**PASSAGE CITÉ**
• • • • •
Or, même en plein renchérissement du gallon d’essence, certains automobilistes ne rechignent pas à payer davantage encore pour s’épargner le calvaire quotidien des heures d’attente dans lequel est plongé le commun des mortels.
Pour Gérard, le déclic est venu avec le début de la crise, il y a quelques mois. « J’ai commencé par remplir le réservoir de ma propre voiture plusieurs fois par jour à Malpasse au Sud-Est de Port-au-Prince, avant de le vider de son essence dans des gallons pour la revendre à des particuliers », raconte-t-il. Cette méthode assez bancale, qui supposait de faire la queue plusieurs fois par jour, lui rapportait environ 1500 HTG par galon (quand celui-ci ne coûtait encore qu’environ 2000 HTG). Il facturait ses services un peu plus cher quand il devait livrer l’essence chez ses « clients ».
Peu à peu, Gérard a développé son business parallèle dans la zone de Croix-des-bouquets, en partenariat avec certaines stations services qui cherchent à se faire des profits supplémentaires, n’étant pas directement connectées au business juteux mais périlleux de la contrebande.
• • • • •
**DONNÉES FOURNIES**
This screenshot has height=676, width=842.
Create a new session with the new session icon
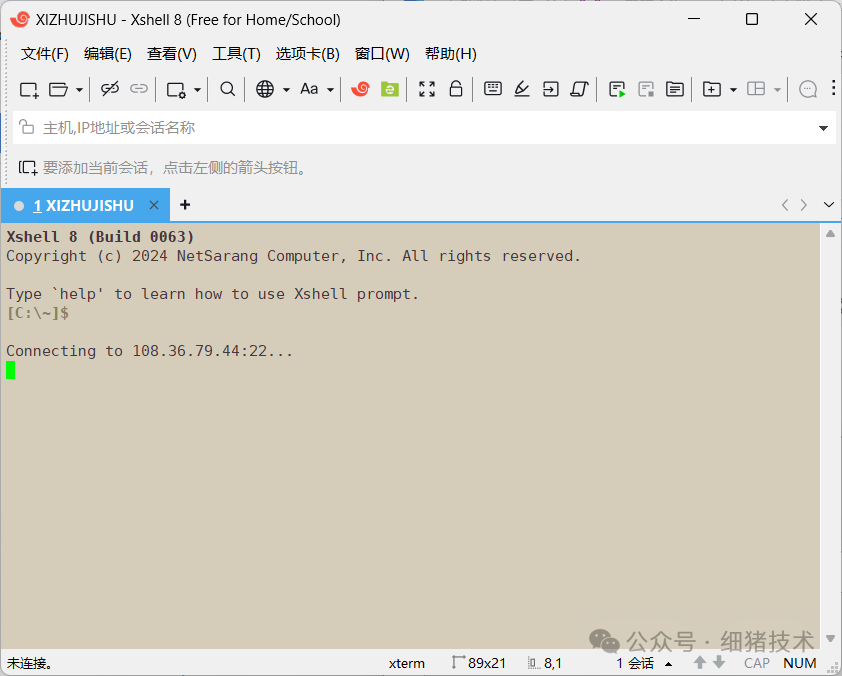pyautogui.click(x=27, y=89)
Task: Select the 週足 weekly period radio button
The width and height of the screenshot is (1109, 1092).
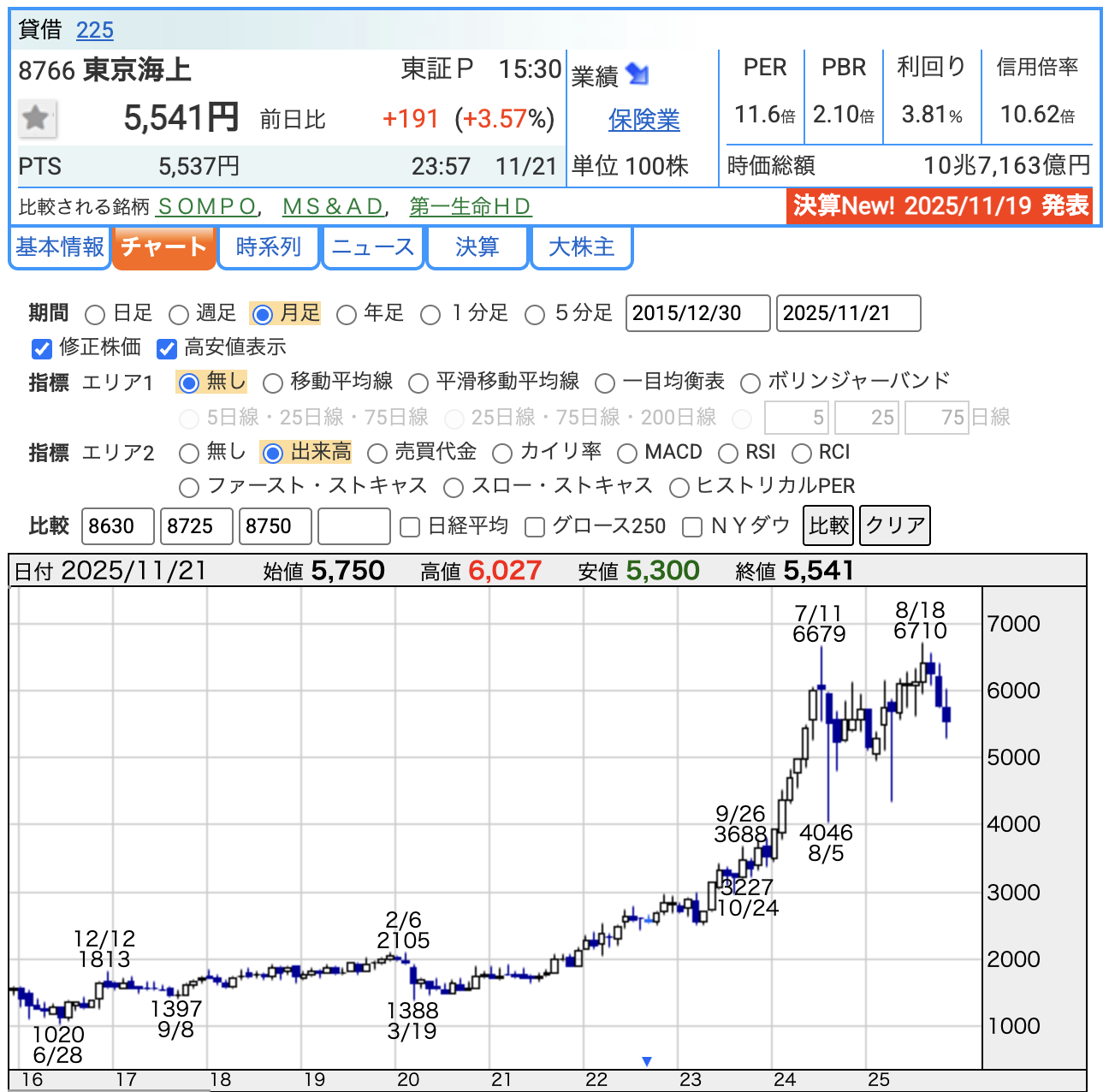Action: point(179,315)
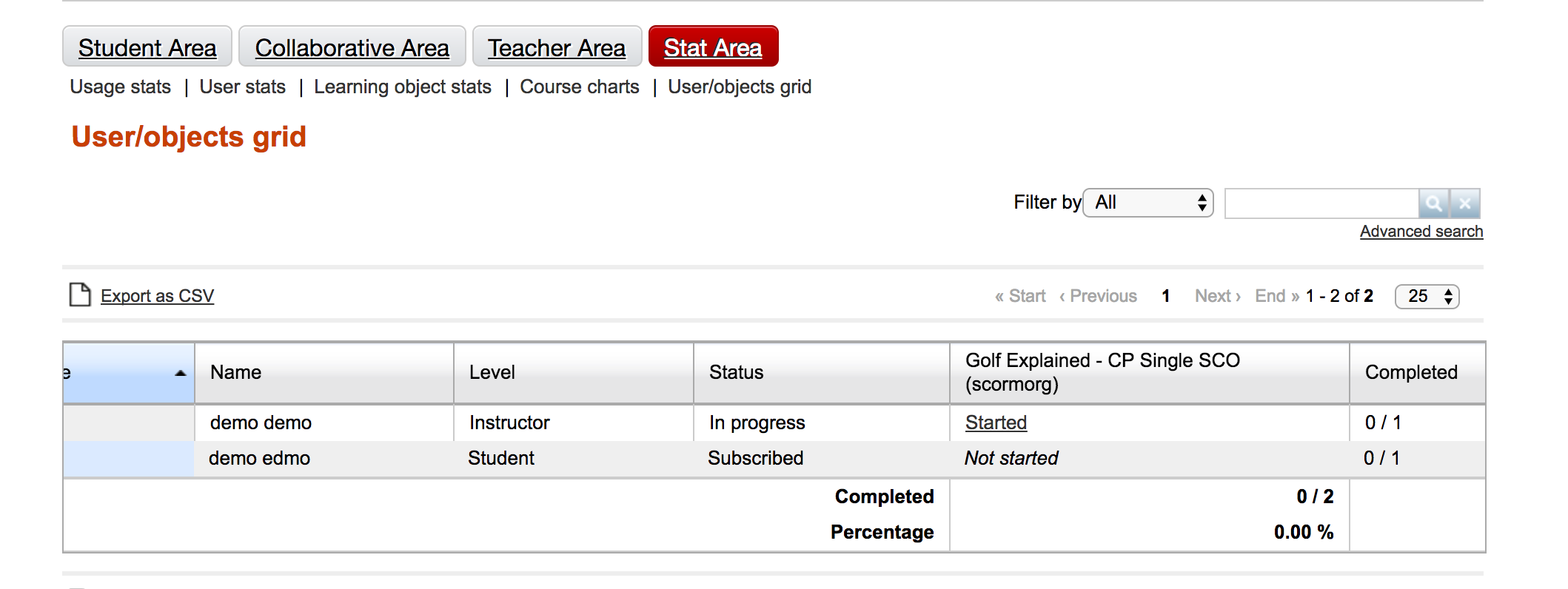View the Course charts page
This screenshot has height=589, width=1568.
tap(580, 87)

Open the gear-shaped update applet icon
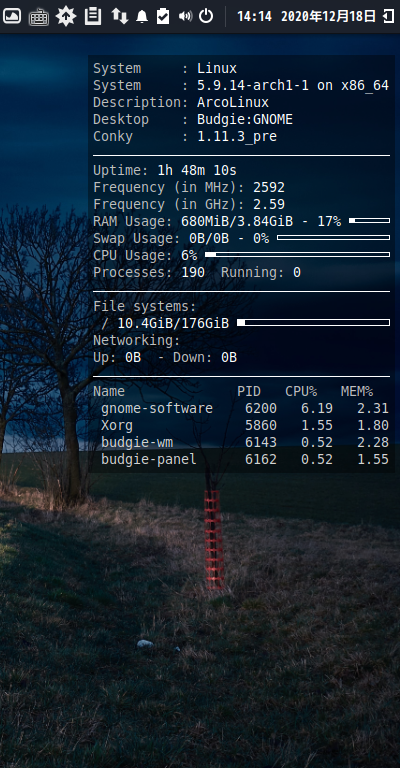[66, 16]
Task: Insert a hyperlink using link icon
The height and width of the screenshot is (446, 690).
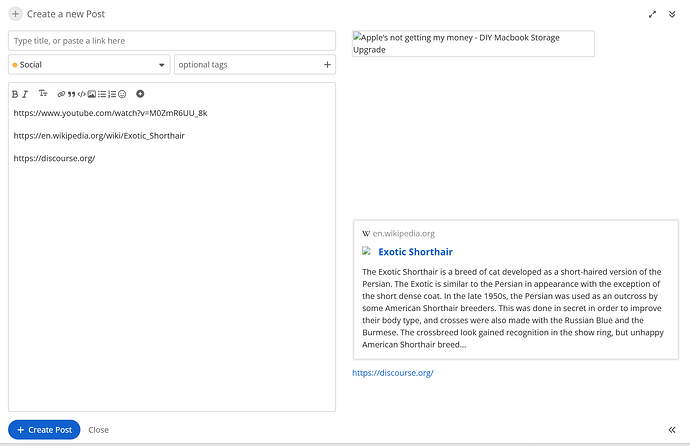Action: pyautogui.click(x=61, y=94)
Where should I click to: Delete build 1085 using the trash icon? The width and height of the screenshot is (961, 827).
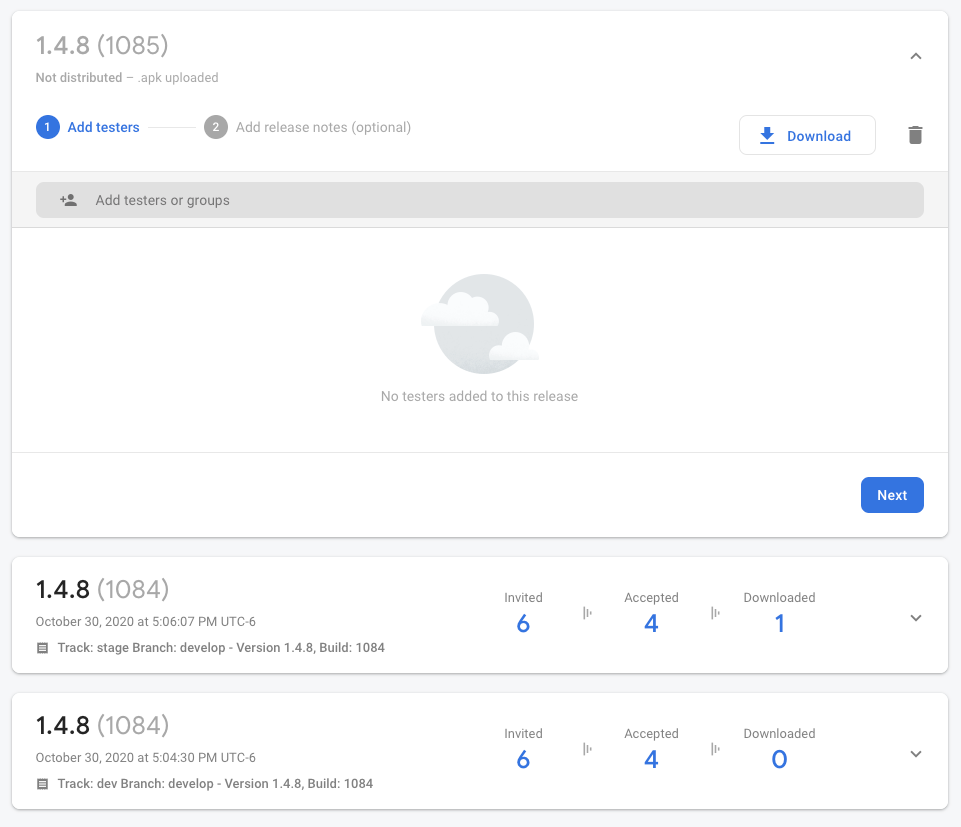pyautogui.click(x=915, y=135)
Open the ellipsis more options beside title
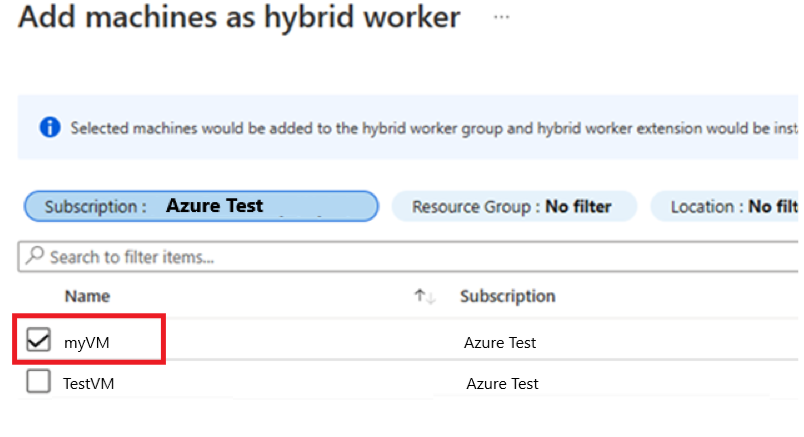This screenshot has height=437, width=804. (501, 18)
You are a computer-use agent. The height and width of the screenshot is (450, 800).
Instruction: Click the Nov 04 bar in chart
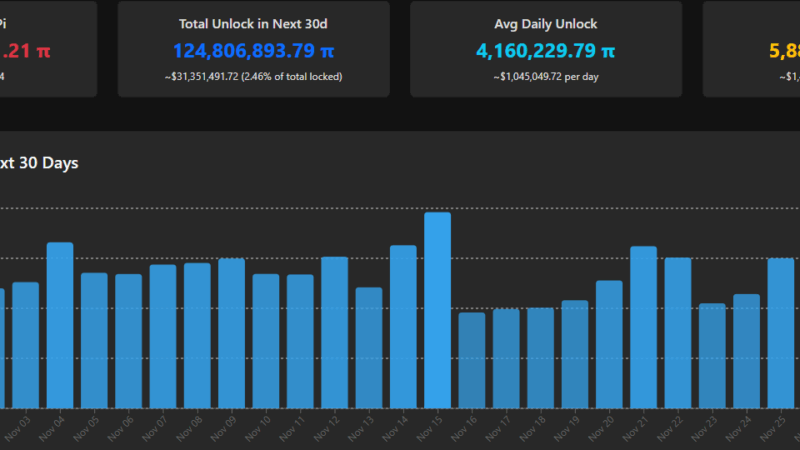pyautogui.click(x=60, y=325)

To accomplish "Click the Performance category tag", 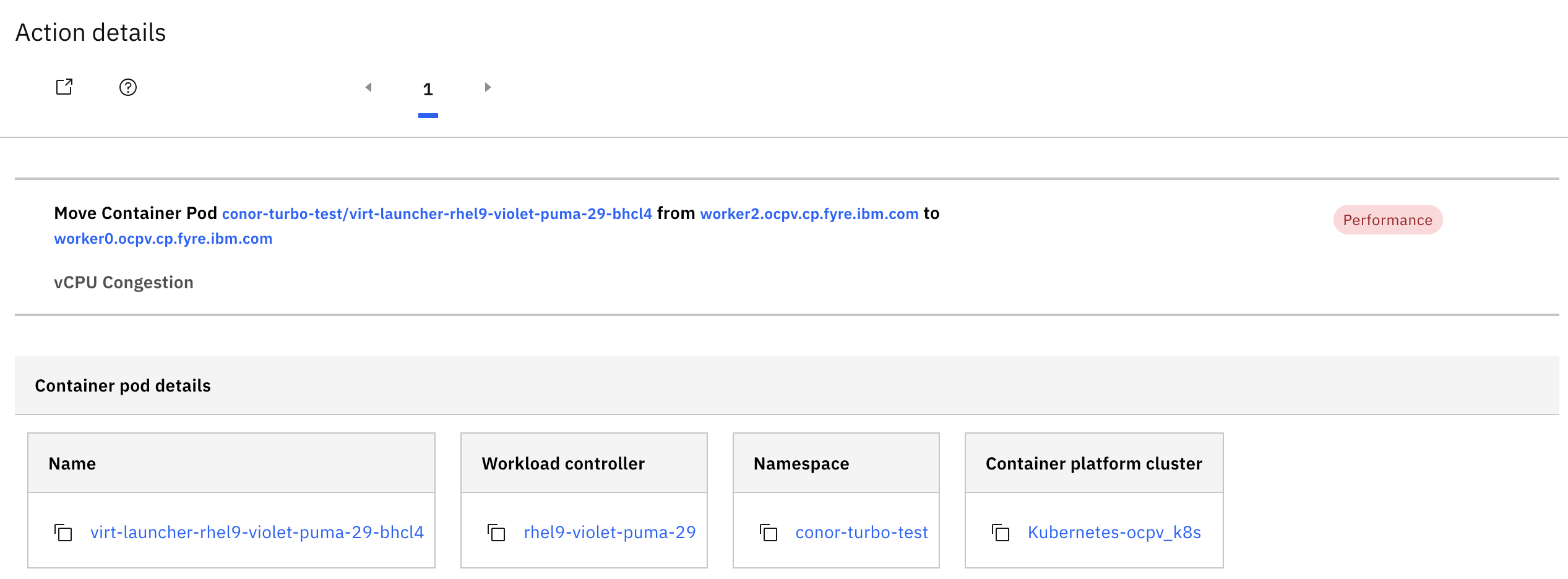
• • • • •
**À FAIRE 1**
Dans le passage cité, où Gérard remplissait-il plusieurs fois par jour le réservoir de sa voiture ?
**À FAIRE 2**
Recopiez le passage cité entre "Or, même en" et "commun des mortels.", ces deux segments inclus.
**À FAIRE 3**
Écrivez la suite du passage cité sur le commerce d'essence de Gérard, à partir de sa dernière phrase.
Les items ne sont pas utiles ici.

**RÉSULTAT 1**
À Malpasse, au Sud-Est de Port-au-Prince.

**RÉSULTAT 2**
Or, même en plein renchérissement du gallon d’essence, certains automobilistes ne rechignent pas à payer davantage encore pour s’épargner le calvaire quotidien des heures d’attente dans lequel est plongé le commun des mortels.

**RÉSULTAT 3**
Aujourd’hui, les stations en question l’appellent en pleine nuit et lui remplissent plusieurs gallons, qu’il paiera plus cher que le prix du marché et qu’il revendra encore plus cher le lendemain. « Le matin, je revends ces bidons à certains automobilistes en panne d’essence, ou alors à ceux qui n’ont pas le temps de faire la queue, dit-il. Peu à peu, je me suis fait une réputation, et les gens font désormais appel à moi. »
Actuellement, l’ampleur de la crise est telle que Gérard se fait aider par des jeunes qui proposent aux clients de faire la queue à leur place afin de remplir leur voiture d’essence. Le business est juteux, puisque Gérard facture les 5 gallons d’essence pas moins de 12,500 HTG.
« Suis-je responsable de la crise ? »
Si Gérard a trouvé dans ce chaos un moyen d’assurer la subsistance de sa famille, il a néanmoins peur d’être inquiété par les autorités, qui ont interdit le remplissage de gallons dans les stations.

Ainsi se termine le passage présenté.